DATA SHOWN =
== == ==
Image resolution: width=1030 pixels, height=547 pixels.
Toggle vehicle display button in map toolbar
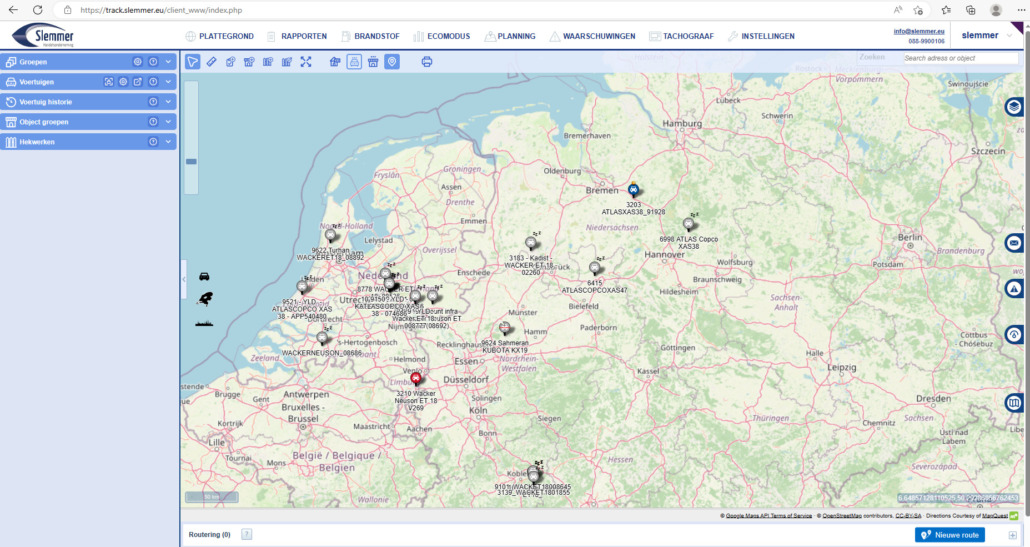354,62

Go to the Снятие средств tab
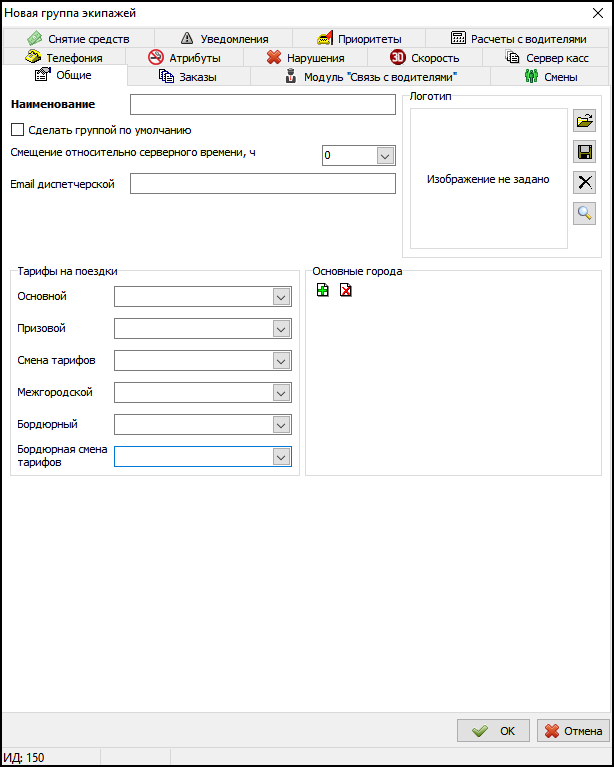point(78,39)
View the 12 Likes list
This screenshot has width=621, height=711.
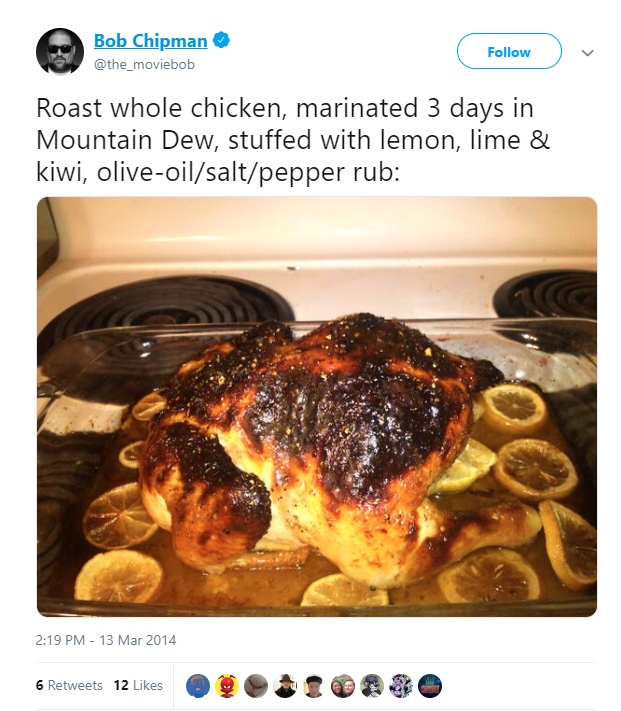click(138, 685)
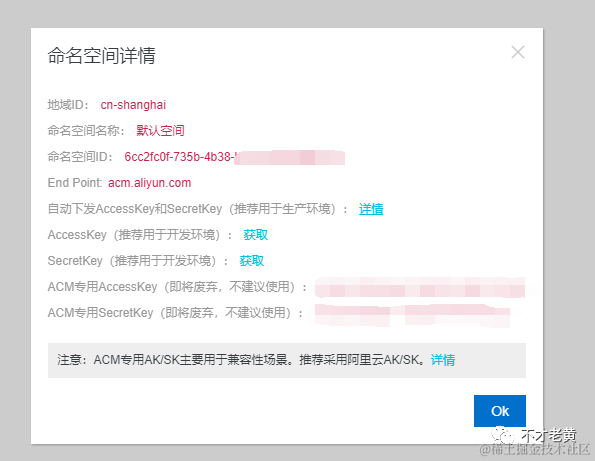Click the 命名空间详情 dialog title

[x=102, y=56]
== == ==
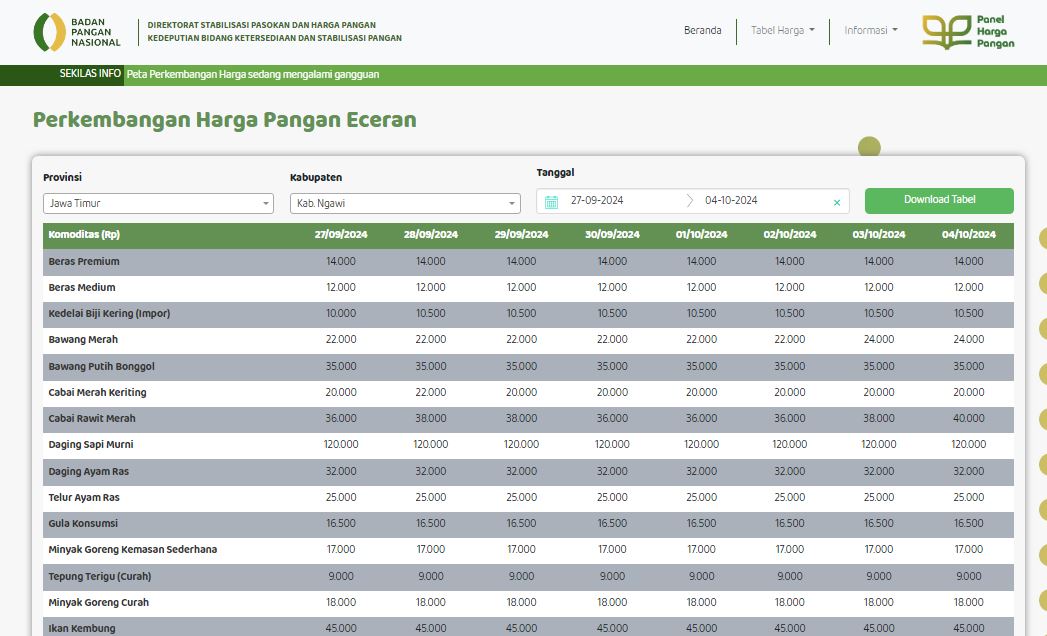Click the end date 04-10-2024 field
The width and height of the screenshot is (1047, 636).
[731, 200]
== == ==
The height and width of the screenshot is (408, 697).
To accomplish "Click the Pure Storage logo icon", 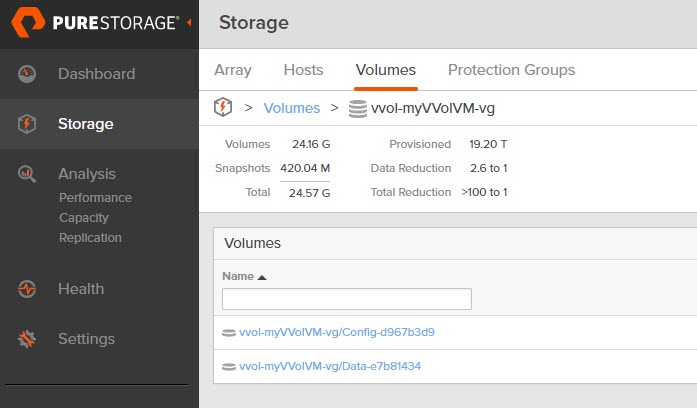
== == ==
INSTRUCTIONS FOR THE TASK = Give again, exactly as written above, every line from the one holding "The height and" to the one holding "the Pure Storage", with both ends kept and the pictures left out.

WRITTEN REPLY =
The height and width of the screenshot is (408, 697).
To accomplish "Click the Pure Storage logo icon", 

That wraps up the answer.